Stated exercise 1
Reproduce the stretch of the memoir excerpt from "Her face is" through "but warm enough.".

I didn’t start out being difficult.

I didn’t start out being difficult.

I

was

loved.

In fact, if love were a guarantee that there would never be anything but love and safety and always feeling whole and enough, I would 100 percent have never felt un-loveable. Ever.

Because, before I was born, even, my parents’ love for me was measureless. Unbounded. Without end.

I have evidence.

Footage.

My mother is pregnant. Me inside her belly. soft and warm, waiting, her on the outside, beaming. She is absolutely gorgeous in her black button downed maternity wrap-around pencil skirt. Loose, but not baggy.

She looks bomb.

Especially for a pregnant woman.

Her face is tanned. Her dark hair is upswept into a beehive. Perfect. Like the cake-topper to her sweet heart-shaped face. My parents are in their modest first apartment situated in the corner on the second floor of an apartment complex in Cedar Rapids, Iowa, called Park Town Place. It’s April. Not yet summer, but warm enough.

She is wearing a white short-sleeved pullover maternity smock top. Sailor cut. Adorable. The wide collar is white with black trim made up of little x’s and o’s that look hand embroidered. Little hugs lining her neck. The white bow is loosely tied, barely sweeping the top of the curve of her generous belly. The bow, an exquisite feature of the smock top, mostly because it accentuates her neck. My grandma, Sara, her mom, said her neck, and then mine, was swan-like. I think that’s a compliment.

Stated exercise 2
Pull out every line of the records below that contains the string "This", treating uppercase and lowercase as different.

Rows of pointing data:
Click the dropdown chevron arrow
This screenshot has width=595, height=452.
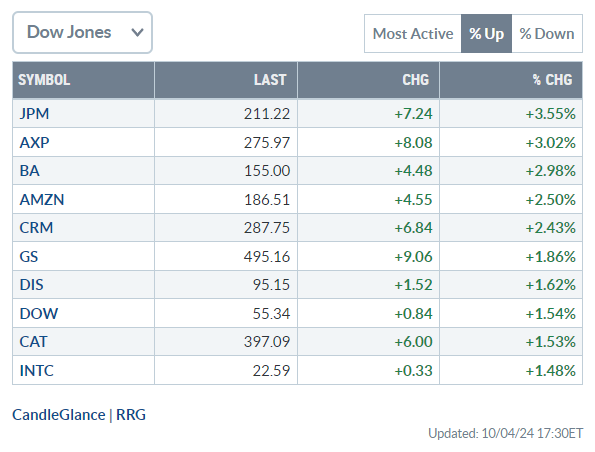click(137, 33)
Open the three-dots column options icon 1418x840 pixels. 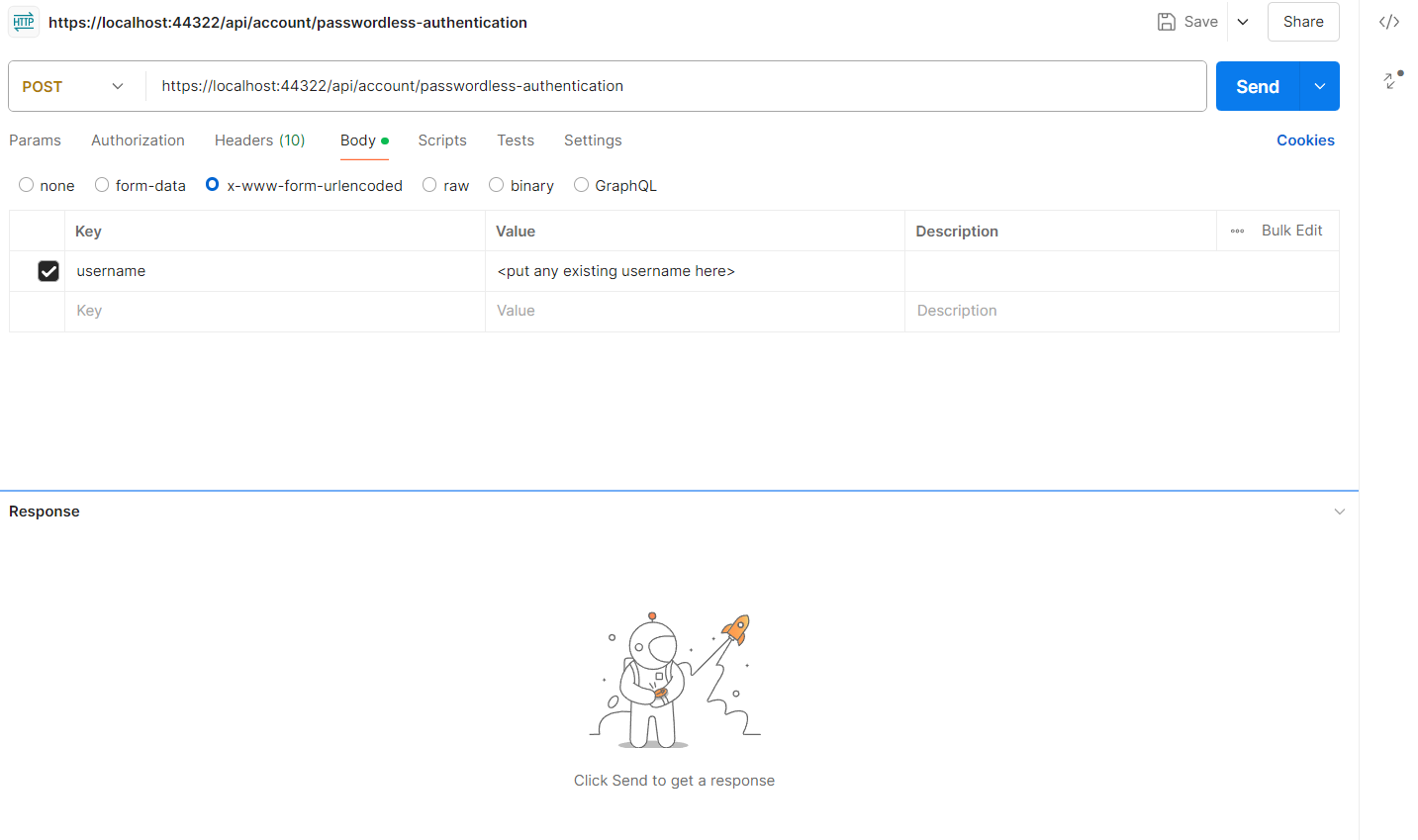point(1237,231)
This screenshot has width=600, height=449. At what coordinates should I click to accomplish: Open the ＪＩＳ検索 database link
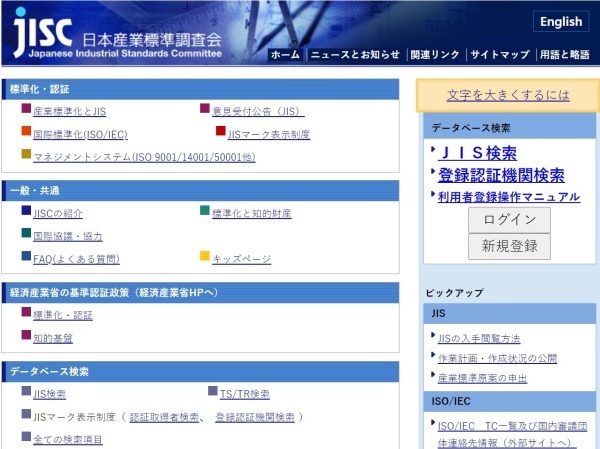[x=477, y=153]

Final answer 1
Her face is tanned. Her dark hair is upswept into a beehive. Perfect. Like the cake-topper to her sweet heart-shaped face. My parents are in their modest first apartment situated in the corner on the second floor of an apartment complex in Cedar Rapids, Iowa, called Park Town Place. It’s April. Not yet summer, but warm enough.

Final answer 2
This screenshot has width=595, height=452.
This screenshot has width=600, height=449. At what coordinates should I click to accomplish: Open the ＪＩＳ検索 database link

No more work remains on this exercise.